To put it simply, IoT describes a network of devices that can communicate with each other using the internet. Think of your car — your phone uses Bluetooth to play music, maybe it can parallel park itself, some can even drive themselves. A sensor lets you know when you’re running out of gas or if your tire pressure is low. That’s the Internet of Things at work.

In construction, one of IoT’s main uses is jobsite connectivity — machines that alert you when they need maintenance, employees tracking hours with an app on their phones, or GPS-tracked assets. IoT makes managing a jobsite as simple as possible by collecting the information you need to do your job. Tools like EquipmentShare Track utilize IoT to offer those services, making communication and recordkeeping easier than ever. Access information for your entire jobsite from one browser, whenever and wherever you want.

IoT in one form or another is becoming more common in construction. After all, it’s logical to track equipment’s location in case it’s stolen and to use predictive maintenance to minimize equipment downtime. Between the ELD Mandate and the many problems technology can solve, adopting a solution that utilizes IoT just makes sense.

IoT and its future in construction

There are countless possibilities for IoT in construction as technology keeps advancing. And some of these seemingly futuristic solutions are already being tested, like training with virtual reality.

VR training benefits construction businesses in impactful ways, though it may seem intimidating to adopt. Construction can be a dangerous job, but training for those situations was previously nearly impossible—who would create a scenario that could hurt someone just for training? VR means that those dangerous situations that wouldn’t usually be recreated can be experienced safely. Should an employee encounter that hazard on the jobsite, they’re prepared to handle it.

Another benefit of VR training is its money-saving potential. Construction is an expensive business, and using materials or equipment just for training purposes adds up. VR equipment and software might seem like a huge investment, but they are just that — an investment. In the long run, you’ll save money on resources and time on setting up training-specific jobsites.

IoT has also proven to be a useful safety tool in the form of wearables. Construction workers already wear hard hats, safety goggles and reflective vests, so why not give them more protection capabilities? And not only do wearables increase safety, they can collect jobsite data to give you a big-picture look at how your business uses materials, fuel and time.

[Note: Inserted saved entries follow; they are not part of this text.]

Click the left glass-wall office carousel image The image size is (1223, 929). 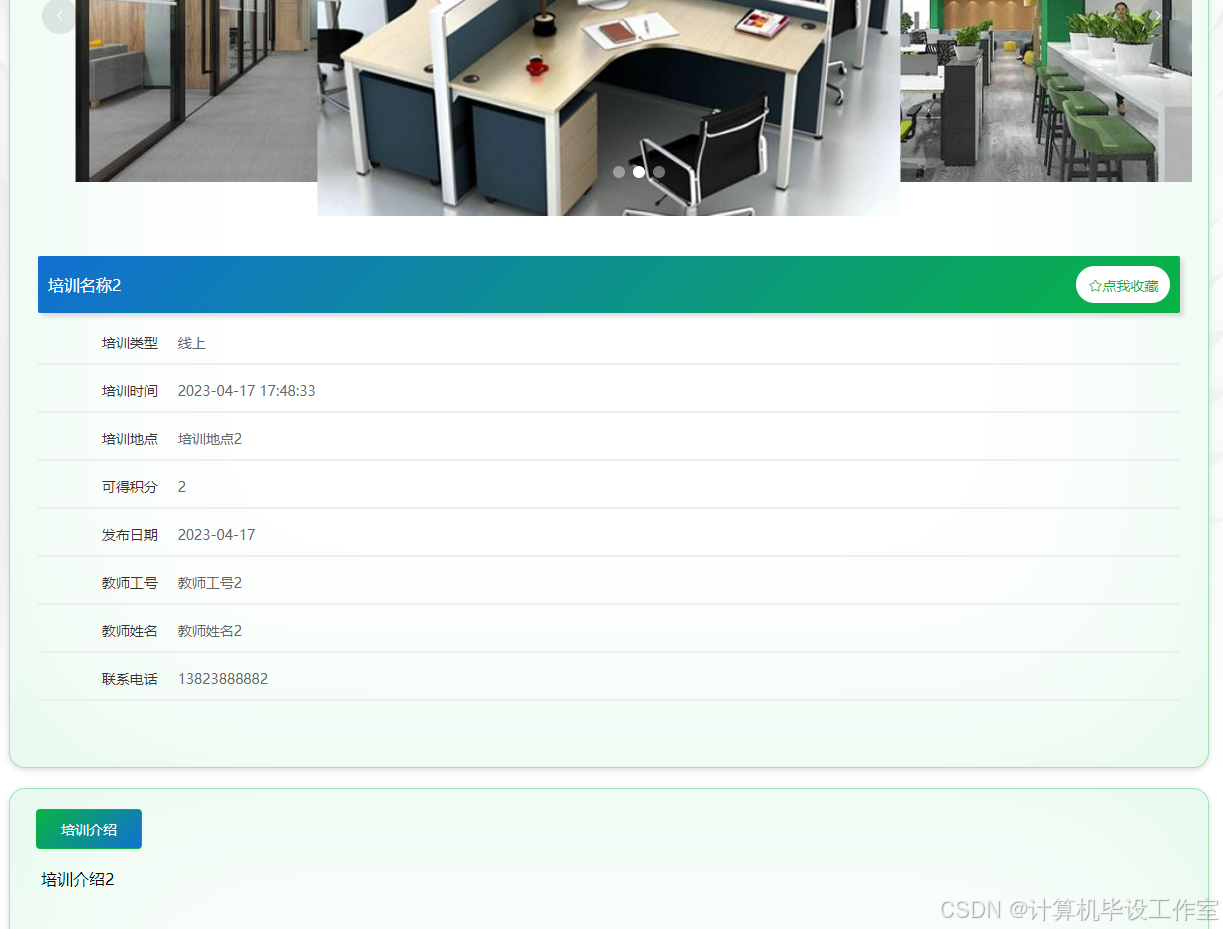click(x=195, y=91)
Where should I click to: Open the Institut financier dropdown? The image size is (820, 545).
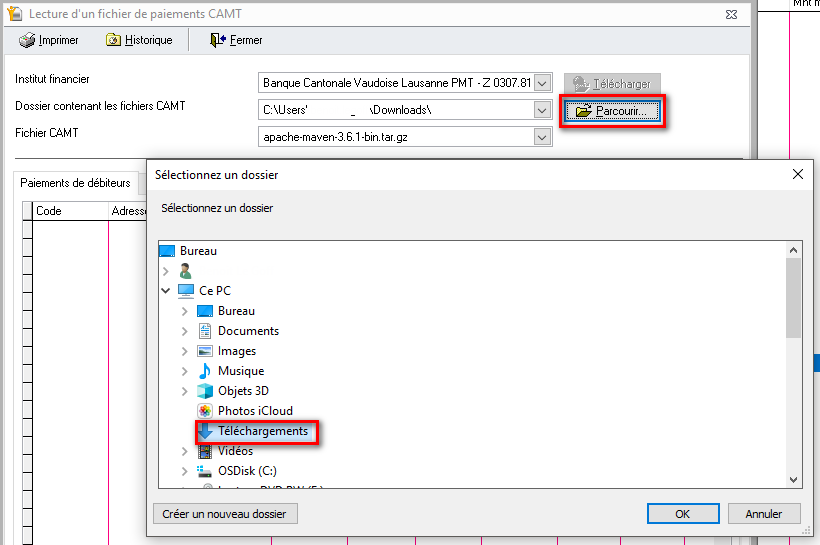pyautogui.click(x=542, y=83)
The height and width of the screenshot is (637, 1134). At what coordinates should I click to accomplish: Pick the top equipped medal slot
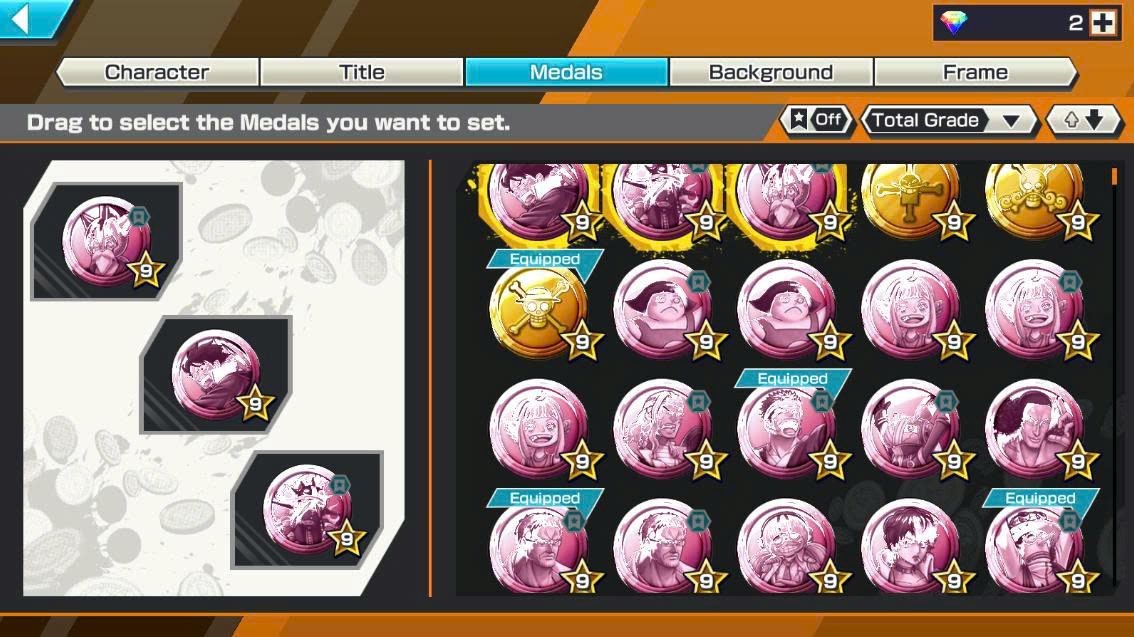coord(106,242)
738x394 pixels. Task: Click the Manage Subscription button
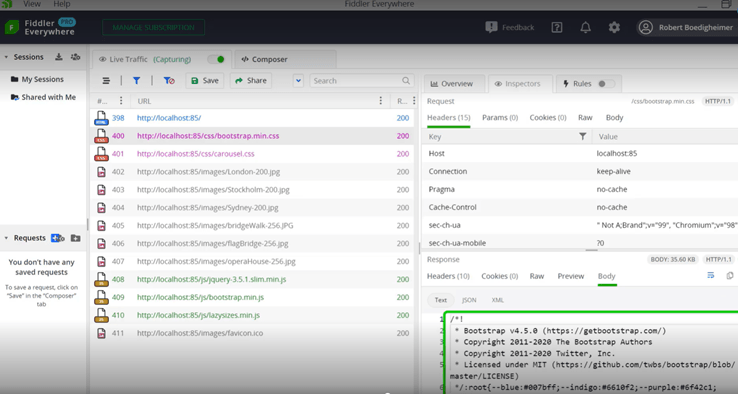pos(153,27)
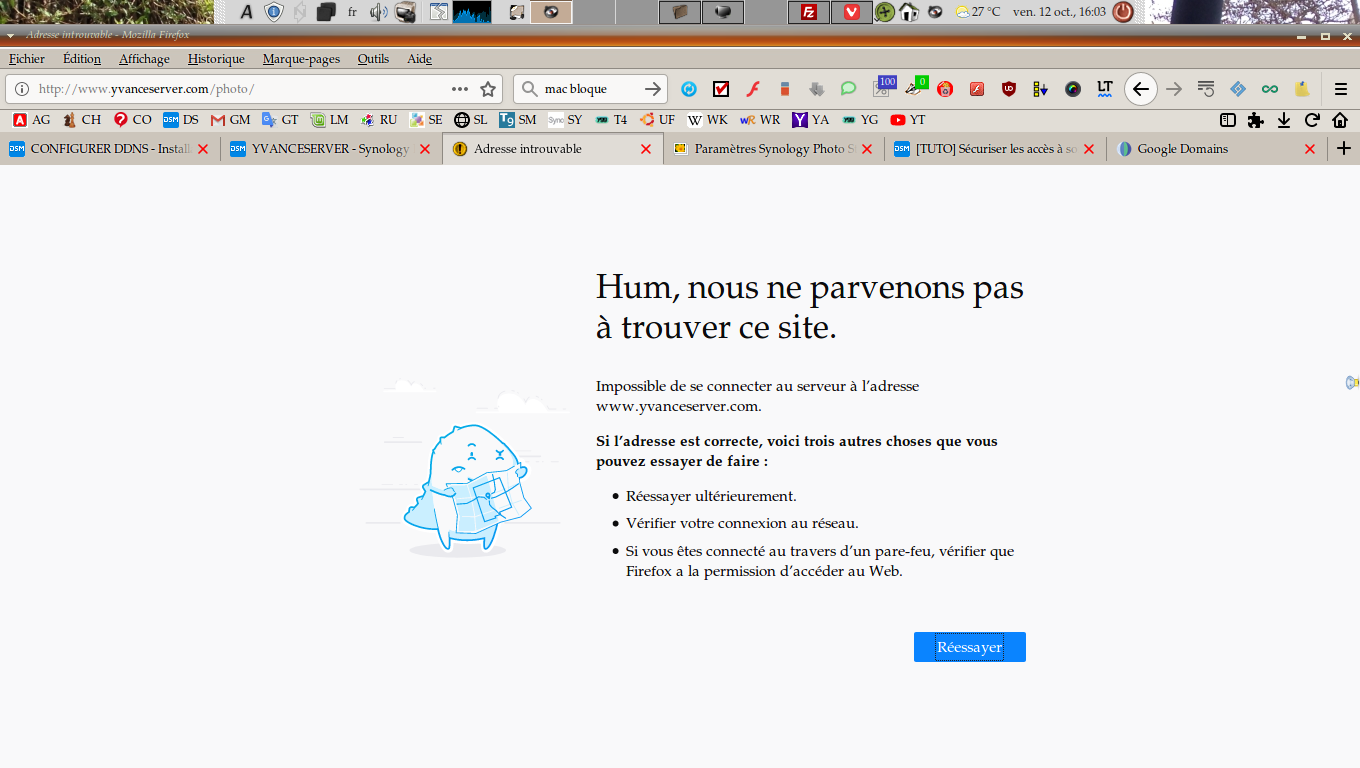Screen dimensions: 1360x768
Task: Open the add-ons puzzle piece icon
Action: (x=1256, y=120)
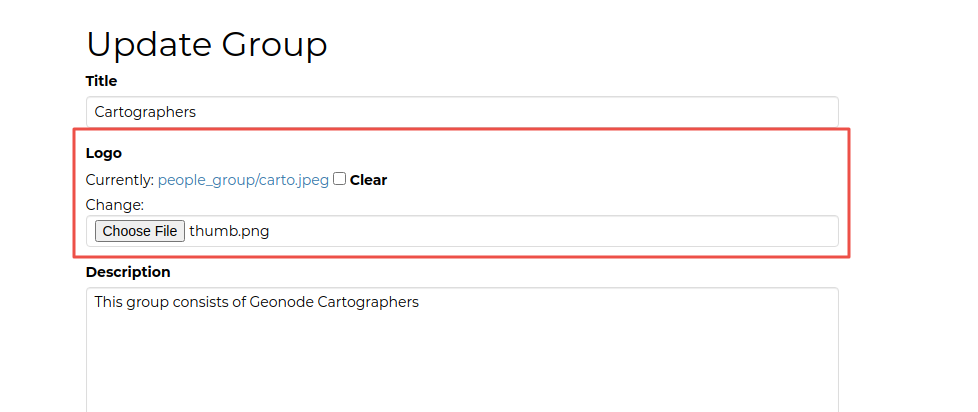Viewport: 978px width, 412px height.
Task: Click the word Cartographers in Title field
Action: pyautogui.click(x=145, y=112)
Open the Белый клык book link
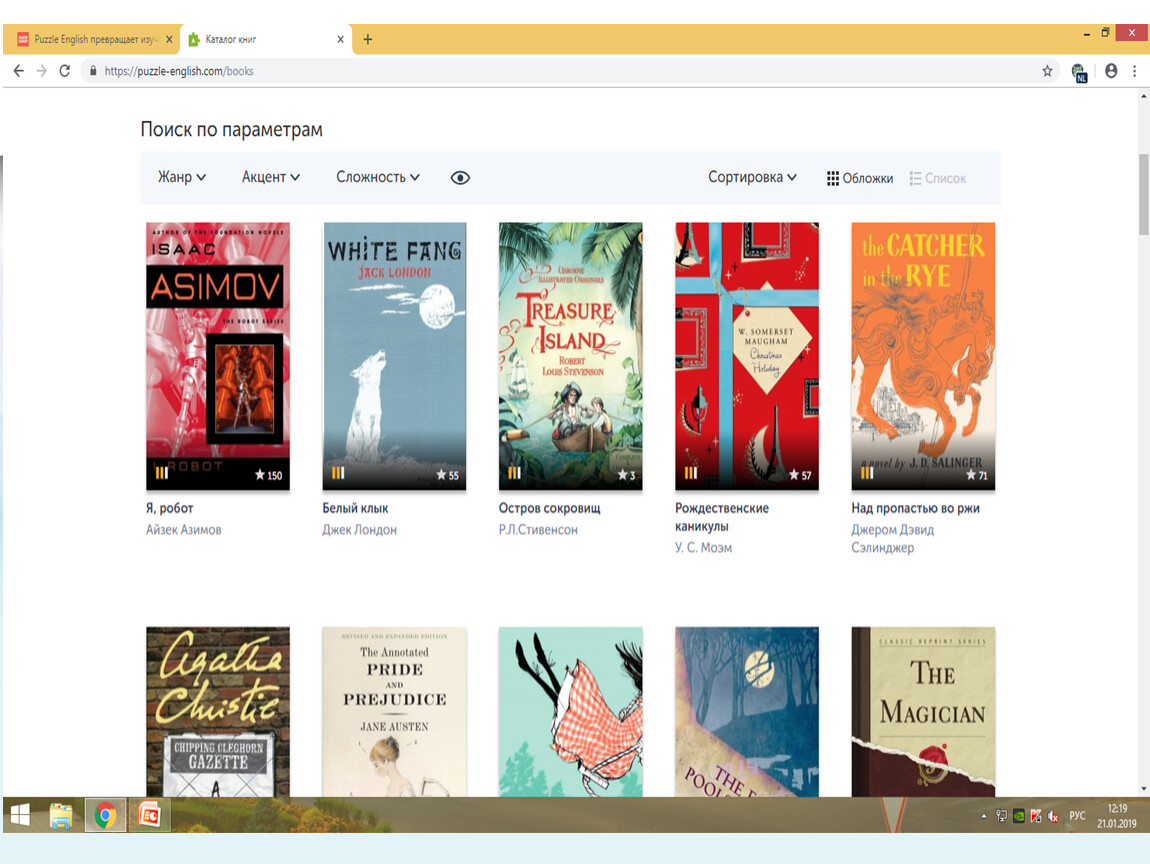 coord(355,508)
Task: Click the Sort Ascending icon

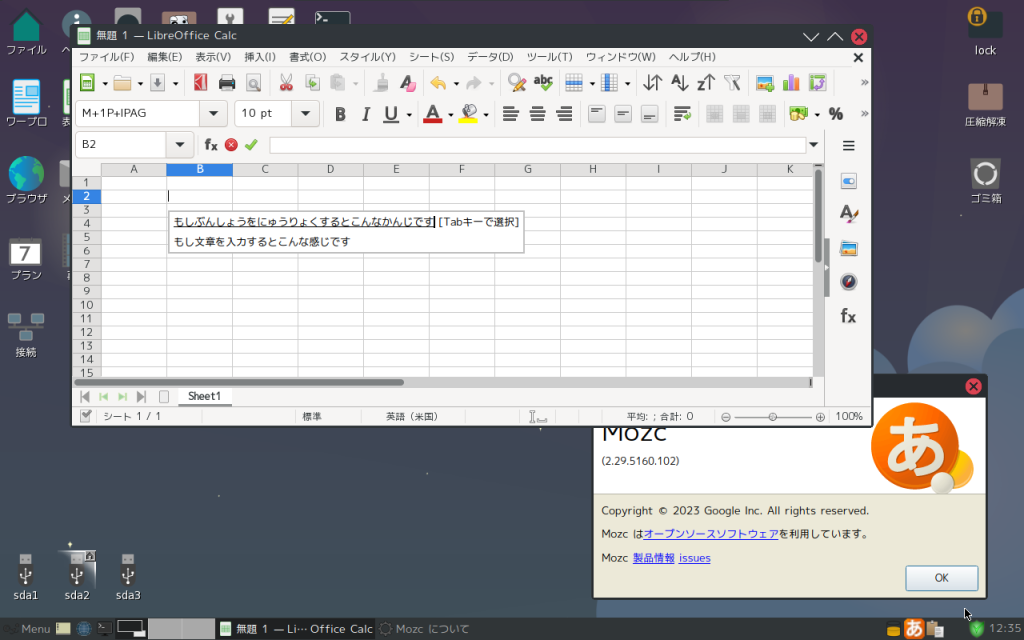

Smart helmets can give workers immediate visual updates on site statistics and display instructions right in their line of sight. Workers can communicate faster and work hands-free, getting full access to project details without carrying around a tablet. Smart helmets can even send out alerts if someone onsite is hurt. Similarly, internet-connected smart glasses can give directions, identify parts and send a camera feed to offsite employees so they can help with issues onsite.

Reflective vests are already worn so workers are visible at all times, and now they can do even more. Vests can be equipped to monitor employees’ vital signs, helping to prevent heatstroke in the summer and giving employers a read on the overall health of their workforce. Some can be programmed so that if a worker gets too close to a piece of equipment that’s in use, the equipment shuts off or stops moving. All these features can greatly reduce the risk of injury and are proof of your business’s commitment to safety, a win-win for you and your employees.

Using connected tools on the jobsite leads to increased efficiency and safety — vital components of a successful construction business. IoT’s potential applications seem almost limitless, especially when it comes to the construction industry.